Alors que l’Athletic Bilbao monte au front pour bloquer le transfert de Nico Williams vers le FC Barcelone, Joan Laporta joue la carte de l’apaisement tout en défendant la régularité des finances blaugrana.

Après les accusations lancées par l’Athletic Bilbao concernant un possible manquement du FC Barcelone à la règle financière 1:1, Joan Laporta, président du club catalan, a tenu à rétablir le dialogue avec diplomatie. Réagissant rapidement à la volonté du club basque de saisir la Fédération espagnole de football (RFEF) et LaLiga, Laporta s’est voulu conciliant : « Nous n’avons pas de mauvaises relations avec l’Athletic. » Il a rappelé l’histoire commune et le respect mutuel entre les deux institutions, tout en s’étonnant de la virulence de la démarche de Bilbao. « Je ne comprends pas pourquoi ils vont parler du Barça à LaLiga », a-t-il ajouté, visiblement agacé mais soucieux de maintenir une certaine hauteur dans l’échange. Dans ses propos transparaît un appel à la retenue, en soulignant que chaque club devrait se concentrer sur ses propres affaires plutôt que d'alimenter des conflits médiatiques.

Le Barça, en conformité avec les règles, garde le cap sur ses objectifs


Sur le plan financier, Joan Laporta a tenu à rassurer quant à la conformité du club avec la fameuse règle 1:1, pierre angulaire du fair-play financier espagnol.

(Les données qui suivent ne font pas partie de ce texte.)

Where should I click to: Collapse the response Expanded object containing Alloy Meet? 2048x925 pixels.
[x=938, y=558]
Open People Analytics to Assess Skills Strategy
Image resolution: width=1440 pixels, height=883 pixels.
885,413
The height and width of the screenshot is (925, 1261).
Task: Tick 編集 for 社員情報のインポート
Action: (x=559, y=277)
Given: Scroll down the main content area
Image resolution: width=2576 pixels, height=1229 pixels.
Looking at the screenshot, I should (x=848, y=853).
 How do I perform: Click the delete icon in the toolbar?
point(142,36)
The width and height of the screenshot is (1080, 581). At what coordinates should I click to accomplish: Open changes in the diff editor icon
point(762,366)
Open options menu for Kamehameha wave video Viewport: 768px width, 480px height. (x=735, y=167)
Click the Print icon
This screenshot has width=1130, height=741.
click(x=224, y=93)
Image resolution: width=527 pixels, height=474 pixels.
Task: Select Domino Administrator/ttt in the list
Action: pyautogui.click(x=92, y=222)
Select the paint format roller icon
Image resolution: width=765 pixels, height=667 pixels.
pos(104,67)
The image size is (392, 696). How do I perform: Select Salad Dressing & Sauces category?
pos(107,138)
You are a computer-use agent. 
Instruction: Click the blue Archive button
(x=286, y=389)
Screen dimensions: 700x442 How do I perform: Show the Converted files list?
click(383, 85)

Il a précisé que le Barça était déjà en règle lors du dernier mercato hivernal et que tous les efforts étaient faits pour respecter les paramètres économiques exigés par LaLiga. Sans jamais nommer directement Nico Williams, Laporta a néanmoins laissé entendre que le joueur faisait partie des priorités du club : « Nous pourrons inscrire les deux joueurs que nous voulons signer… ou inscrire », a-t-il glissé. Fidèle à sa stratégie de discrétion, il a refusé de citer des noms, se contentant d’évoquer des « opportunités du marché » que son équipe sportive, menée par Deco, surveille de près. Une posture à la fois prudente et résolue.